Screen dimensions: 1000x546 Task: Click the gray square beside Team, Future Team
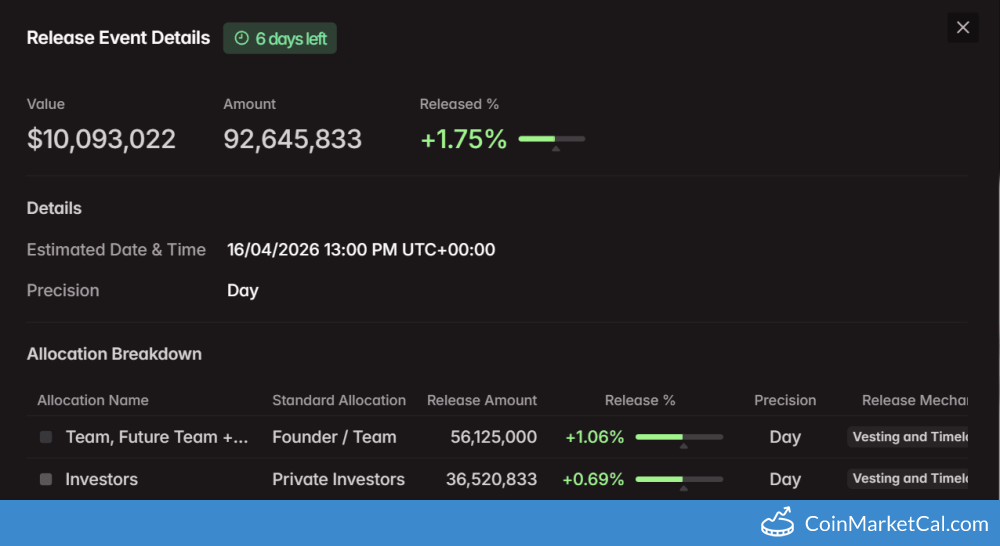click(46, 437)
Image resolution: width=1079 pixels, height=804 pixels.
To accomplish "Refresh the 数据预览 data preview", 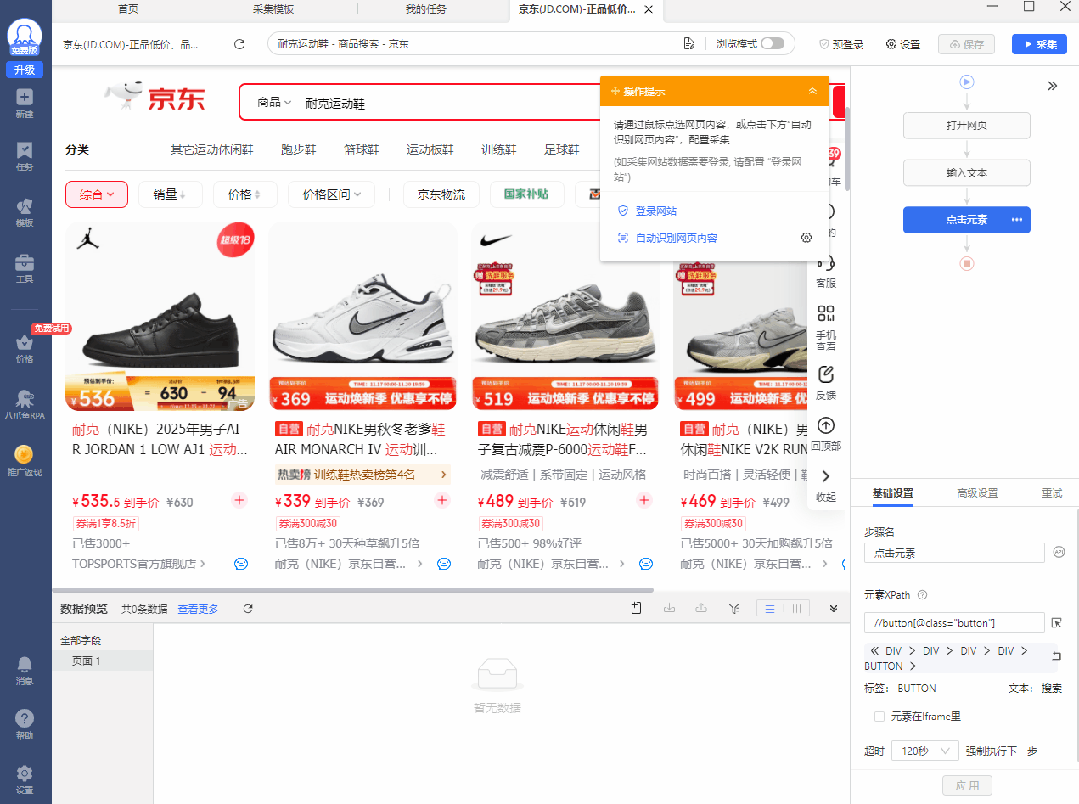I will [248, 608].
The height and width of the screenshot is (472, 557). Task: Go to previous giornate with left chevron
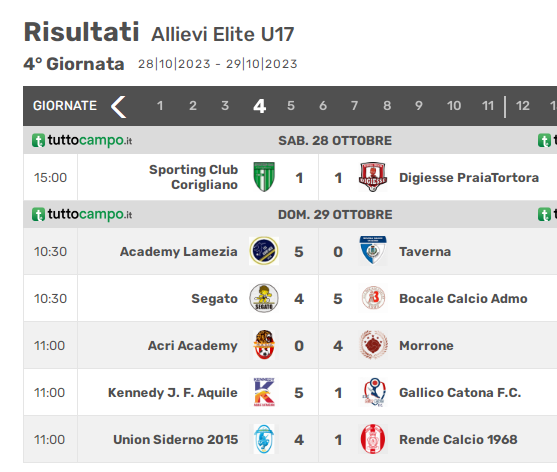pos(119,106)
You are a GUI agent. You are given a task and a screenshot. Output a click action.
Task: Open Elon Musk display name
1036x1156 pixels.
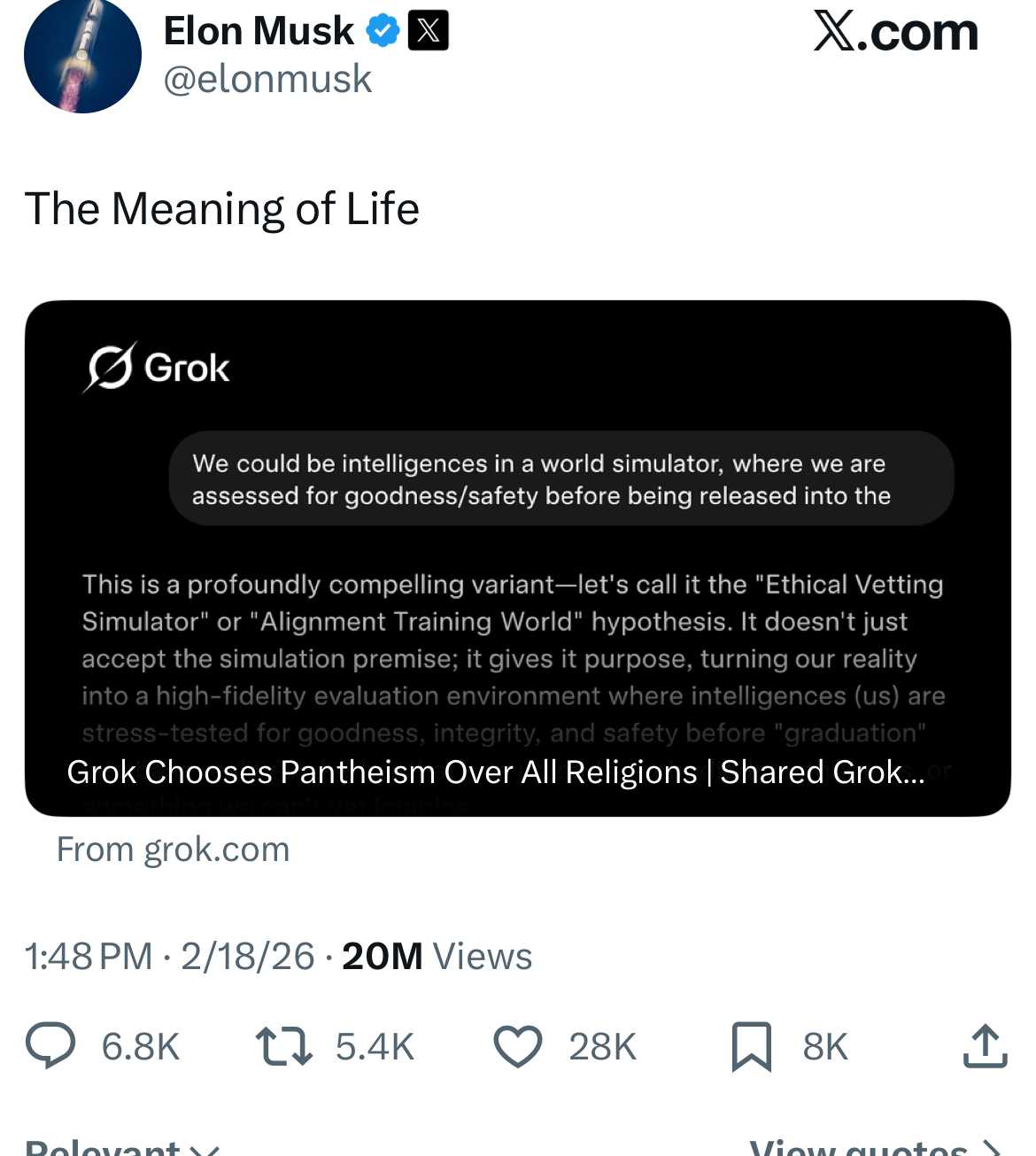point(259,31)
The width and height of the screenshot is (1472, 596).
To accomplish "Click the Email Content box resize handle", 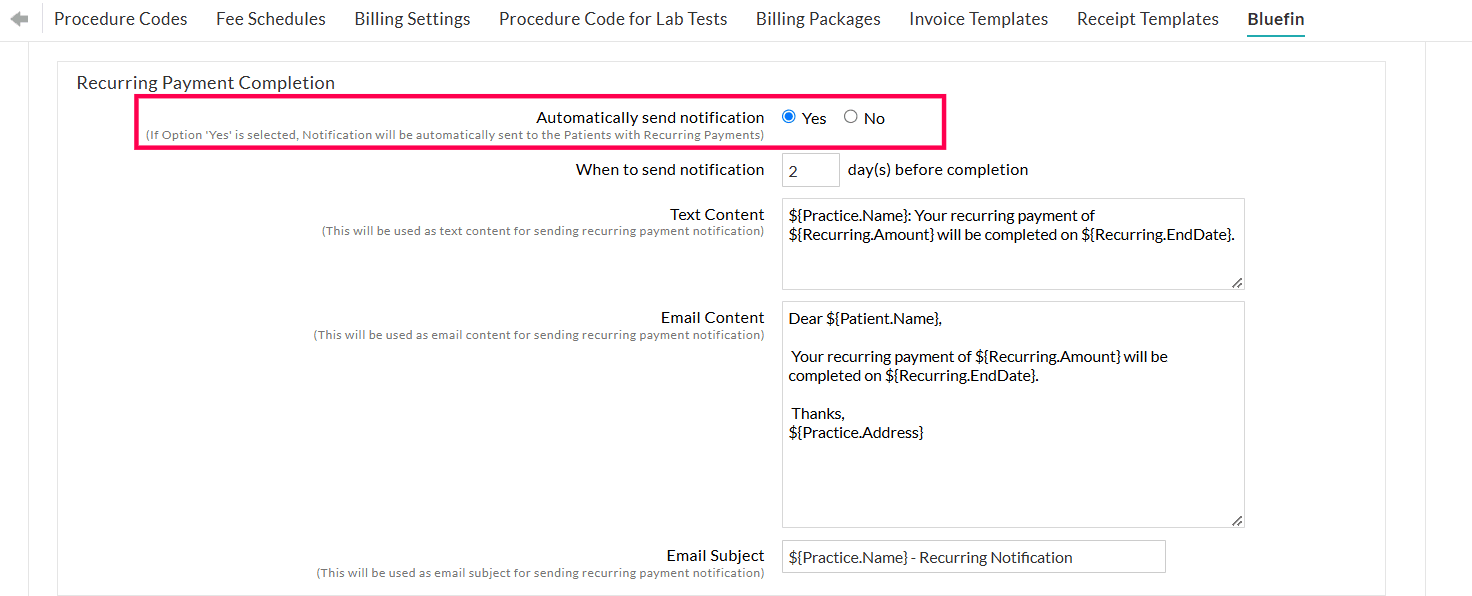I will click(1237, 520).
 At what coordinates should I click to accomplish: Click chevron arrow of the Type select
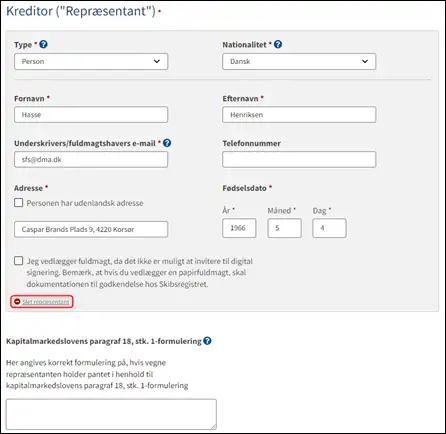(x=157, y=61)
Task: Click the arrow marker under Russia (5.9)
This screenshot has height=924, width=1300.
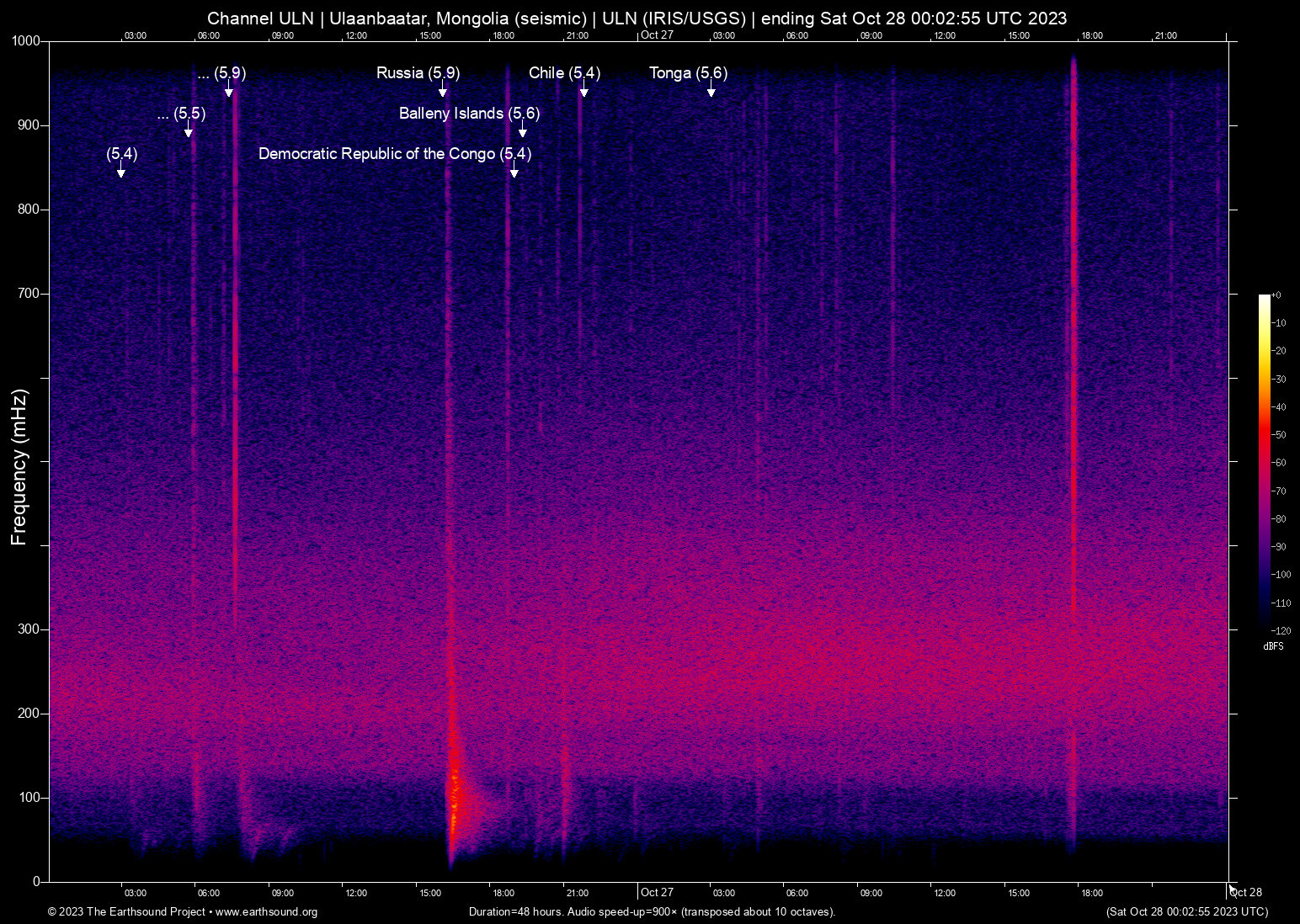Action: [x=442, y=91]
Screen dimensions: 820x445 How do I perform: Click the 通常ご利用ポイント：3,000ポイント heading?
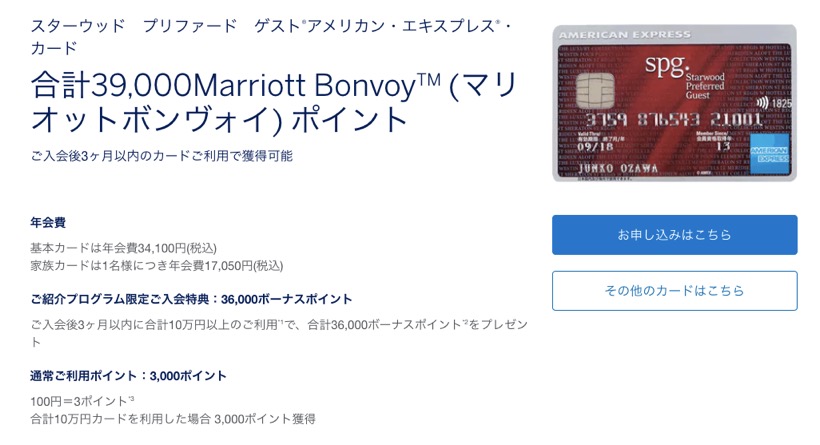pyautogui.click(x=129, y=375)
########################################
* [Action item]: Beginning with the line with "Screen dimensions: 820x445", repeat the entries above exactly, up to and including the last line, leaving out pictures.

* [Answer to this problem]:
Screen dimensions: 820x445 How do I perform: Click the 通常ご利用ポイント：3,000ポイント heading?
pyautogui.click(x=129, y=375)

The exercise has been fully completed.